Given exercise a:
Extract the portion of the Erin Cuthbert passage starting with "Cuthbert was nominated" and going on through "the 2024–25 season.".

Passage:
Erin Jacqueline Cuthbert (born 19 July 1998) is a Scottish footballer who plays for Chelsea in the FA WSL and is a member of the Scotland national team. She studied at University of the West of Scotland, combining graduation from the Open University with being a professional football player.

Club career

Scottish football
Cuthbert played for five years at Rangers, making her Scottish Women's Premier League debut in September 2013 and being named the league's Young Player of the Year for the 2014 season. She transferred to Glasgow City in January 2015 and was part of the City team that won the domestic treble in 2015 then retained the SWPL title in 2016, though lost in both cup finals to Hibernian.

Chelsea
On 8 December 2016, Cuthbert left Glasgow City to join FA WSL club Chelsea. On 19 March 2017, she made her debut for the Blues in a 7–0 win over Doncaster Rovers Belles in the fifth round of the Women's FA Cup. On 30 April 2017, she made her league debut and scored the team's fourth goal in a 6–0 home victory against Yeovil Town. She finished her first season with 4 goals and 2 assists in 7 appearances in all competitions. On 15 November 2017, Cuthbert made her UEFA Women's Champions League debut for the Blues in a 1–0 win over FC Rosengård. On 4 February 2018, she scored her first hat-trick for the club in a 10–0 victory against London Bees in the fourth round of the Women's FA Cup.

Cuthbert was nominated for the PFA Women's Players' Player of the Year award in the 2018–19 season. During that season, she scored in Champions League ties with Paris Saint-Germain and Lyon.

Cuthbert signed a new contract with Chelsea in November 2022, which is due to run until the end of the 2024–25 season.

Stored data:
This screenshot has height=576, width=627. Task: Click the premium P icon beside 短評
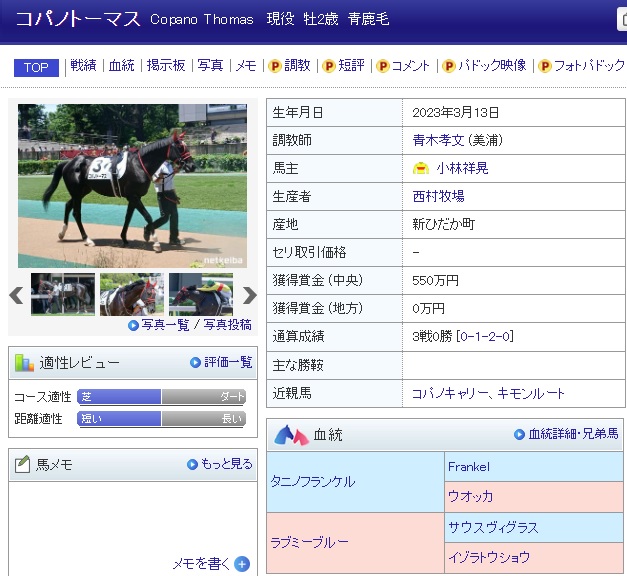tap(328, 66)
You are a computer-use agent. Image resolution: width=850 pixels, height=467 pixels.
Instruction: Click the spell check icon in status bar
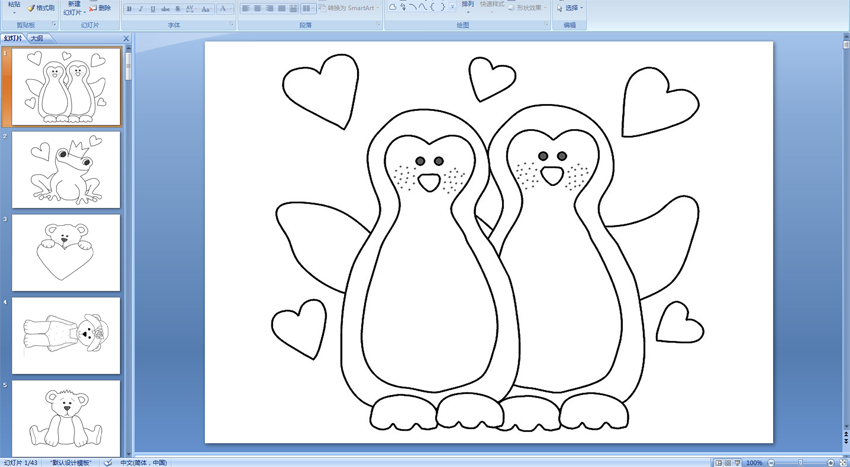tap(108, 462)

Given exercise b:
Reproduce every line of the Stored data rows, requests included, multiplying each coordinate in the answers by 1.35 and rounding to whole numbers, with halves rounded up. Omit the pictures from your response.

Solution a:
Cuthbert was nominated for the PFA Women's Players' Player of the Year award in the 2018–19 season. During that season, she scored in Champions League ties with Paris Saint-Germain and Lyon.

Cuthbert signed a new contract with Chelsea in November 2022, which is due to run until the end of the 2024–25 season.

Solution b:
This screenshot has height=576, width=627. Task: Click the premium P icon beside 短評
tap(443, 89)
You are a computer-use agent. Image resolution: width=850 pixels, height=467 pixels.
Instruction: Click the spell check icon in status bar
tap(146, 624)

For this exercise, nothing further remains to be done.